With regard to the above-mentioned possibility of conveying and positioning a particularly preferred embodiment of the panel system according to the invention from that the mounting system gamma radiation-permeable positioning tubes, preferably from organic or inorganic glass, for the positive locking and positioning of the Gamma radiation absorption elements and optionally the filling elements. Although these Positioning tubes can also be made of non-transparent material, organic or inorganic glass preferred, which enables the respective configuration of the gamma rays lungsabsorptions- and filling elements as well as possible faults in the positioning tubes visually Ascertain.
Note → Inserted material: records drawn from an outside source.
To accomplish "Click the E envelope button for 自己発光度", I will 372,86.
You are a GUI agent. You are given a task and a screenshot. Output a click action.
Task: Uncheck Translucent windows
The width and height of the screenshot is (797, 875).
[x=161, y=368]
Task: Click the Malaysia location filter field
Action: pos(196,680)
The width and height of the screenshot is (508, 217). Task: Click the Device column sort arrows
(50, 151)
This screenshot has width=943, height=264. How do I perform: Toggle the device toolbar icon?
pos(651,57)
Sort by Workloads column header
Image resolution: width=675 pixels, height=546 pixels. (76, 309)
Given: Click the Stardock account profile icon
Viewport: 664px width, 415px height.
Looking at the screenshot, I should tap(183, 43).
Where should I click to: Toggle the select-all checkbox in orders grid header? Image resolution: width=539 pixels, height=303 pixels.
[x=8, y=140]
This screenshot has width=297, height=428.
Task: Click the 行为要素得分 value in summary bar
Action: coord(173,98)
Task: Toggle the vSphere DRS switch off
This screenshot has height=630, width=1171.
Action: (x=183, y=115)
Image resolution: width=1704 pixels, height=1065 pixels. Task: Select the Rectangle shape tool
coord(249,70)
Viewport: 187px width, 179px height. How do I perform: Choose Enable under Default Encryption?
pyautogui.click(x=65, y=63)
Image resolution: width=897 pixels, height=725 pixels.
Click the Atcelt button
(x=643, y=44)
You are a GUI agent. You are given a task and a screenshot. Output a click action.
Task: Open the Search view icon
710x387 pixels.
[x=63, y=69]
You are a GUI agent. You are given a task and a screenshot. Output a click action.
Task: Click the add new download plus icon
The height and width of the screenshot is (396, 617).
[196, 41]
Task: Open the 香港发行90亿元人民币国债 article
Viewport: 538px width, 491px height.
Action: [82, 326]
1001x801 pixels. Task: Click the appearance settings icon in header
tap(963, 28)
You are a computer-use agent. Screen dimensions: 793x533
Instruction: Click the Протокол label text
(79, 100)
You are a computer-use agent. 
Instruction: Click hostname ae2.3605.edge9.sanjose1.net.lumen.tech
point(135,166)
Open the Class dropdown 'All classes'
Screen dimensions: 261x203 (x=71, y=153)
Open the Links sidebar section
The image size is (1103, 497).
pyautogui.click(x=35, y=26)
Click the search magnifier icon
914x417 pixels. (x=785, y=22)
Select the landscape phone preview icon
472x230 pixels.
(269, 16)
In any case, the positioning tubes are preferably made of a material that a small gamma ray in relation to the material of the gamma radiation absorption elements has absorption capacity, in particular practically transparent for gamma radiation in question coming wavelength is.

In a further development of the invention, such an aperture system is preferably supplemented by a pneuma table or hydraulic conveyor system for conveying the gamma radiation absorption elements and optionally the filling elements between one or more gamma radiation absorption and if applicable, the filling element magazine (s) and the positioning tubes and for positioning the Gamma radiation absorption elements and possibly the filling elements in the positioning tubes and in the or the gamma radiation absorption and optionally filler magazine or magazines, preferably for the gamma radiation absorption elements and Filling elements each have separate magazines, that is to say gamma radiation absorption element magazines on the one hand and filler magazines on the other.

If here, as is preferably implemented in the diaphragm system according to the invention, each positioning tube has a gamma radiation absorption element magazine and a filling element magazine and these two magazines are each in the immediate vicinity of the assigned positioning tube are arranged, the configuration of the respective absorpti on matrices or grids by filling the positioning tubes with gamma radiation absorption element elements and / or filling elements can be carried out in a very short time by the Positioning tubes all at the same time, d. H. in parallel operation with the gamma radiation absorption elements elements and / or filling elements and the conveying paths are kept as short as possible will.  

A short, fast and advantageously controllable transfer of the gamma radiation absorption elements and the filling element between their magazines and the positioning tubes is invented thereby accomplished that a linear or rotary valve between a gamma radiation absorber tion element magazine and a filling element magazine on the one hand and an assigned position is provided on the other hand, this linear or rotary valve a Gamma radiation absorption or filling element can accommodate and is optionally convertible a first position in which it is to deliver or receive a gamma radiation absorption or Filler element is connected to the associated positioning tube, in a second position in which it for receiving or delivering a gamma radiation absorption element with a gamma radiation Absorptionselementmagazin is connected, or in a third position in which it is for recording or Delivery of a filling element is connected to a filling element magazine. Such a linear or Rotary vane can advantageously be used as a direct connection between one of a gamma ray lungsabsorptions- and a filler magazine existing double magazine and one associated positioning tube can be provided so that through this shortest possible connection a very rapid build-up and later breakdown of the absorption matrix, d. H. a repositioning of the Gamma radiation absorption and filling elements in their magazines.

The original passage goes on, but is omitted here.